Kasma Loha-unchit (born 1950 in Thailand) is a Thai-American cooking teacher, author, and tour guide.

== Biography ==

Loha-unchit grew up in Thailand, outside of Bangkok in the countryside. Her parents were Chinese. In 1968, she moved to the United States to attend college. She settled in the San Francisco area in 1972. Loha-unchit earned her master's degree in business from the University of California, Berkeley. She had attended Arizona State for her undergraduate degree. After school, she married her first husband, who committed suicide when she was twenty-nine.

For some time, she worked as a marketing analyst, but started cooking, teaching and giving tours in 1985. She began offering cooking classes to earn extra income, drawing on what she had learned from her mother and grandmother. Eventually she shifted to teaching full-time, wrote two books on Thai cuisine, and started offering "food tours" to different regions of Thailand. She is currently married to her second husband, Michael Babcock. Professionally, she has kept the name Loha-unchit, as is shown clearly in the cited biography.
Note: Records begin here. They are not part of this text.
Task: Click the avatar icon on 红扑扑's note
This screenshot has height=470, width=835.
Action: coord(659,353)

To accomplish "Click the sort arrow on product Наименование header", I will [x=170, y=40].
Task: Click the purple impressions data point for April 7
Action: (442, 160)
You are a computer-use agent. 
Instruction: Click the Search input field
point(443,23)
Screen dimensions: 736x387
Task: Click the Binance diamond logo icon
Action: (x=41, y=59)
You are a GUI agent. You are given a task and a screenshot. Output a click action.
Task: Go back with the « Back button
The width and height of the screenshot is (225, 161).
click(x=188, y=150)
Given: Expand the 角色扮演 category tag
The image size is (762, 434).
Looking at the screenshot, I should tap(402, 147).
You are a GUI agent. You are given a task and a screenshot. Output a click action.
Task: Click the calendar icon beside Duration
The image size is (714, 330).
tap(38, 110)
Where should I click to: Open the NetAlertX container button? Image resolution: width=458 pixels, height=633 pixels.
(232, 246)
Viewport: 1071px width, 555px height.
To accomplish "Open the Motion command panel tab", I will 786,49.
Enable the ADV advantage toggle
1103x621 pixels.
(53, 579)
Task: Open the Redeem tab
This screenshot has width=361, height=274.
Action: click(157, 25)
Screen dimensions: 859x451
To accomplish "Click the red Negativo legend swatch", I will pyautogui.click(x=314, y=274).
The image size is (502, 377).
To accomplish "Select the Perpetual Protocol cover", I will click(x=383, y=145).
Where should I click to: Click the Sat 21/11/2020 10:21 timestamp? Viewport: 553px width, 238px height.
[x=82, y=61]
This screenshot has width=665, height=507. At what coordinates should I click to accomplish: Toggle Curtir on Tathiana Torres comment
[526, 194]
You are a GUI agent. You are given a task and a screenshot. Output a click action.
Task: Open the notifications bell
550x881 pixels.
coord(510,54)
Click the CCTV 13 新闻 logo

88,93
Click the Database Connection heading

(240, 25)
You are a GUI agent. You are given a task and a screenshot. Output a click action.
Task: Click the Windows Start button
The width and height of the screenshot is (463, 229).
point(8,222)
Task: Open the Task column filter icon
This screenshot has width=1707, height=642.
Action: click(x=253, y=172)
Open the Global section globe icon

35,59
In April 2015 she indicated that she will be retiring from teaching and tour-leading within the next several years.

== Work ==

Loha-unchit teaches hands on cooking classes in a private kitchen. Loha-unchit has been teaching out of her own cooking school in the San Francisco Bay Area since 1985. Her teaching method involves introducing students to Thai culture as well as Thai cuisine. She takes students to Asian markets and teaches them about the ingredients they use. The name of her company is Thai Food and Travel.

Loha-unchit writes entirely on Thai cooking. Her first book, It Rains Fishes: Legends, Traditions and the Joys of Thai Cooking, won the 1996 Julia Child Award as Best International Cookbook for 1995. The Chicago Tribune called It Rains Fishes "a real charmer" and described how the book introduces readers to both Thai cooking and Thai culture. Her second book, Dancing Shrimp, was published in 2000 and was described by Restaurant Hospitality as helping Western chefs easily learn Thai cooking. The Chicago Tribune described Dancing Shrimp as an exploration of "the cuisine of her homeland through a variety of the seafood so plentiful in Thailand." The title of Dancing Shrimp comes from a type of Thai dish made of tiny, translucent freshwater shrimp.

Loha-unchit offers guided culinary tours to Thailand.